Hi All,
TM2s HTML output window is somewhat limited compared to TM1:
- it uses sort of *tabs*, so I can't have multiple windows next to each other (handy to remove clutter and usually welcome, but when I run multiple apps/scripts in parallel I need separate windows to monitor them)
- it only allows one 'long running' process at a time
Since my projects often include multiple apps and/or scripts that interdepend and I need to run them side by side (eg client server etc). I used to use HTML output windows, so that I could have specially formatted log messages be clickable and get me to the correct location in the source code etc.
So I wrote an application that provides multiple HTML output windows and remembers their individual placement and size. It is called ApLo, and available as source here:
https://github.com/gknops/ApLo
and wrapped into a TextMate bundle here:
https://github.com/gknops/aplo.tmbundle
For starters I wrote an Xcode4 bundle that goes with it:
https://github.com/gknops/xcode4.tmbundle
As time permits I plan to add support for iOS projects as well, and STDOUT/STDERR parsers for other languages (perl, lua) as I come across them.
Maybe these bundles will be useful for others as well.
Gerd
On Jan 23, 2012, at 1:04 AM, Gerd Knops gerti-textmate@bitart.com wrote:
[…] I wrote an application that provides multiple HTML output windows and remembers their individual placement and size. It is called ApLo […]
Have you considered bringing back something like TextMate 1.0’s simple output system where user supplied the pattern to match warnings/errors and then TextMate showed this in a list (I still remember you being upset when I removed this stuff ;) )?
Mainly what I want to achieve (this time) is having ⌘1-n to go to the n’th error/warning.

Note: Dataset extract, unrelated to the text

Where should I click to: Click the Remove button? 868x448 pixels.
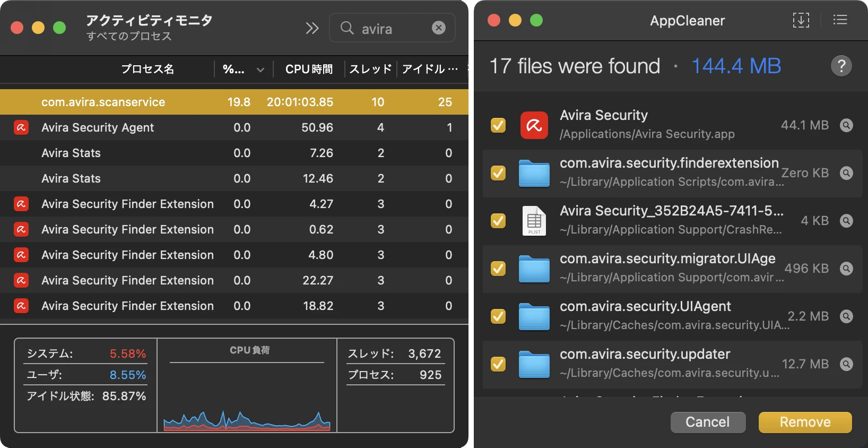804,422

I do this all the time with Find in Folder, i.e. ⇧⌘F → enter text → ↩ → ⌘1 and boom! at the desired place in the source¹, and it feels very efficient and I miss this short when I see build errors, though the experience feels very close to doing searches, so much that I am thinking that the results view from Find in Folder could actually be re-used more or less as-is (speaking visually) for command output.
¹ I have a convention where I always call functions by following the name directly with the opening parenthesis, but when I declare it, it’s always separated by one space. This means if I want to go to the declaration of `some_function` I can simply search for `some_function ` and it’ll be found without the noise of all the calls to `some_function`. I believe this (and other) simple conventions are part of the reason why I never got into ctags.